Python3: everything is object!

introduction :
Python is an Object-oriented language which means that it is based on the concept of “objects” ,every thing in python is an object which can contain data in form of attributes (properties) and code procedures (methods) that interact with one another , in python objects are instances of classes.
id and type :
Python built-in function id() returns an integer which represent the identity of an object and it is guaranteed to be unique and constant for this object during runtime. to compare two objects by their id we use is. see example :
a = 1
b = “holberton”
print(id(a)) #10105088
print(id(b)) #140646759908464
print(a is b) #False
python build-in function type() returns the type of an object. see example :
a = 1
b = "holberton"
print(type(a)) #<class 'int'>
print(type(b)) #<class 'str'>
mutable and immutable objects :
An object’s mutability is determined by its type. Some of these objects like lists and dictionaries are mutable , meaning you can change their content without changing their identity. Other objects like integers, floats, strings and tuples are objects that can not be changed which are called immutable objects. lets see some example :
_tuple = (1, 2, 3)
_tuple[0] = 4
print(_tuple)
here we get this error because tuples are immutable and can not be changed :
Traceback (most recent call last):File "main.py", line 2, in <module>_tuple[0] = 4TypeError: 'tuple' object does not support item assignment
now lets try with lists which is a mutable object :
_list = [1, 2, 3]
_list[0] = 4
print(_list)
in this case _list[0] will change and we will get :
[4, 2, 3]
why does it matter and how differently does Python treat mutable and immutable objects :
Mutable objects are very handy when you need to change the size of the object, that is, it will be dynamically modified the immutable are used when the object you made will always be the same and do not need to modify it for a long time
Immutable objects to make a change involve creating a copy while mutable objects do not need a copy.

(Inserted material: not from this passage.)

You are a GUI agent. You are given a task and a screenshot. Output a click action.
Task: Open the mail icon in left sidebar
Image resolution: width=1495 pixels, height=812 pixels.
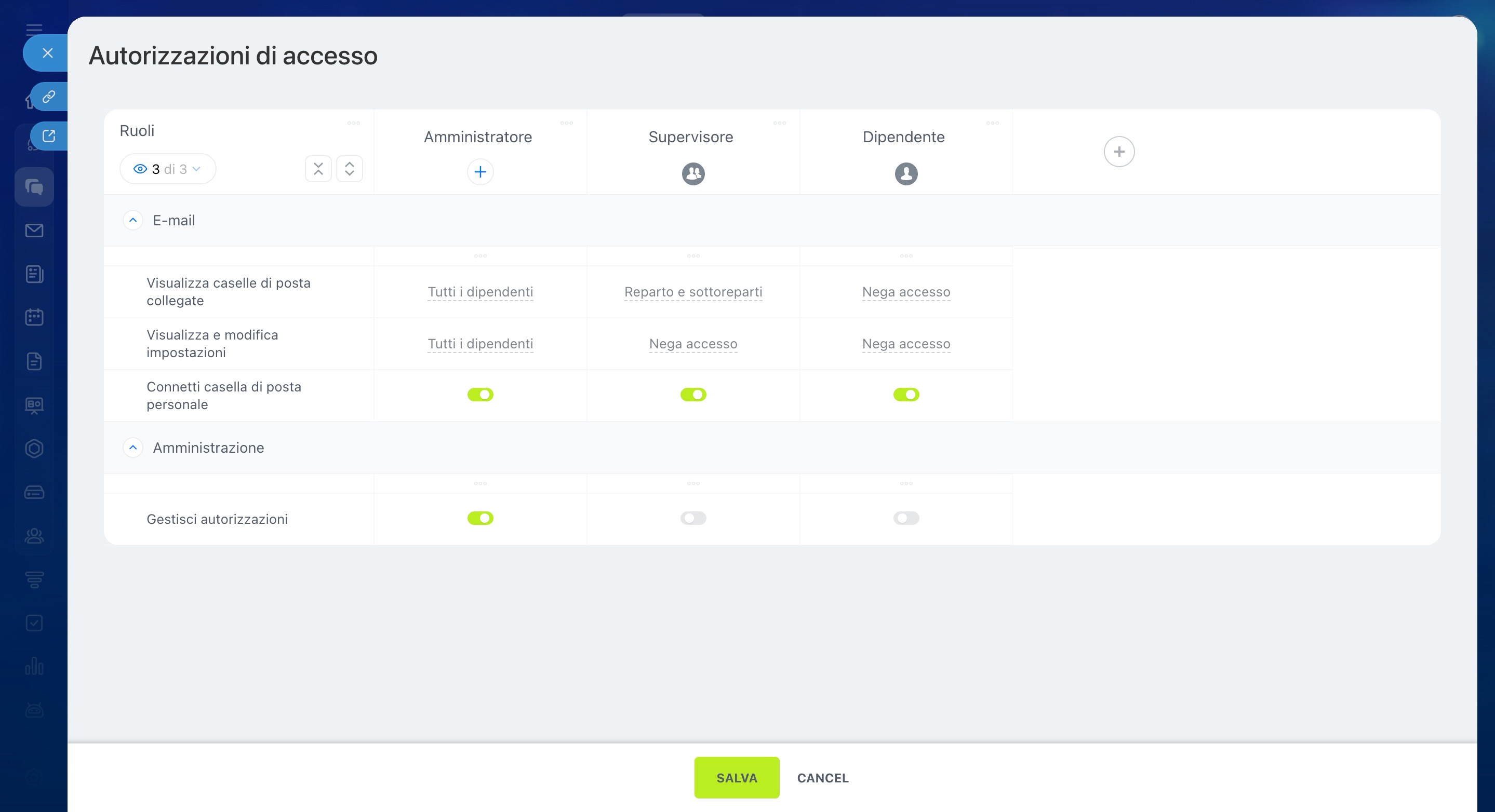34,231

how arguments are passed to functions and what does that imply for mutable and immutable objects
Arguments are always passed to functions by reference in Python. The caller and the function code blocks share the same object or variable. When we change the value of a function argument inside the function code block scope, the value of that variable also changes inside the caller code block scope regardless of the name of the argument or variable. This concept behaves differently for both mutable and immutable arguments in Python.
This means the value of immutable is not changed in the calling block if their value is changed inside the function or method block but the value of mutable object is changed. Consider the mutable and immutable as states of the function arguments in Python.